Our internet coverage is too poor and uneven. Too many children, and even teachers, are not internet-literate and there is the ongoing problem of data availability for the poor. Many learners also depend upon school feeding schemes to provide them with nutritious food daily. With the exception of the Western Cape, which kept school feeding going during the lockdown, the majority of schools discontinued school feeding during that time. And finally, schools provide learners with a place to spend a productive day, to socialize and to build their social networks. The longer schools remain closed, the higher the risk of learners having to repeat their academic year.

2. Teachers:

Teachers are no different from thousands of other employees who have gone back to work during the pandemic. Each day the country’s workforce go to work, they have to face the possibility of infection, deal with all the health safety requirements in their workplaces, deal with their fellow workers’ anxieties, and manage the fact that often their workplace will close down for deep cleaning.

Teachers need to realise that thousands of other South Africans are back at work and that coping with the day to day difficulties of the virus are going to be part of our reality for months to come. Of course, if teachers are to continue working, they need all the support possible in managing this difficult situation.

If teachers, however, do not go back to work, we believe that the taxpayer should not continue to pay them for staying at home. Now that the lockdown is partially lifted, those civil servants who can go back to work should indeed do so. Their medical risk is the same as any other profession, and there should be no special dispensation for teachers.

3. Parents:

All parents have an interest in their children being educated, in their education continuing seamlessly, and in them advancing from Grade to Grade without hindrance. Some parents concerned about the virus may opt to undertake to homeschool, an excellent option made available by the DBE. However, homeschooling is impossible for working parents. Parents returning to work have undertaken to do on the understanding that schools will be available to educate and take care of their children while they are at work. This is a vital societal and economic reality. While parents may be concerned about the well-being of their children the overwhelming majority of them have an interest in schools remaining open.

4. Employers:

Employers have an overall interest in the education of the population. As the employers of future school-leavers, they have a clear interest in the quality and quantity of education those school leavers have received.
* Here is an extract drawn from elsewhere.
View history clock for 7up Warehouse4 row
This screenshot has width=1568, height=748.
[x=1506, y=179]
No employer desires a poorly-educated workforce and most are very concerned that our education system is already weak and not producing the kinds of skills they need. Employers of the parents of school-going children also have an interest in keeping schools open in that their employees will come to work confident that their children are safe, stimulated and supported.

5. Society as a whole

South African society as a whole has an interest in keeping schools open. The reasons for this are economic and social. Economic, because functional schooling produces the skills the society needs. Social, because proper schooling socialises young people, teaching them how to properly engage with the world.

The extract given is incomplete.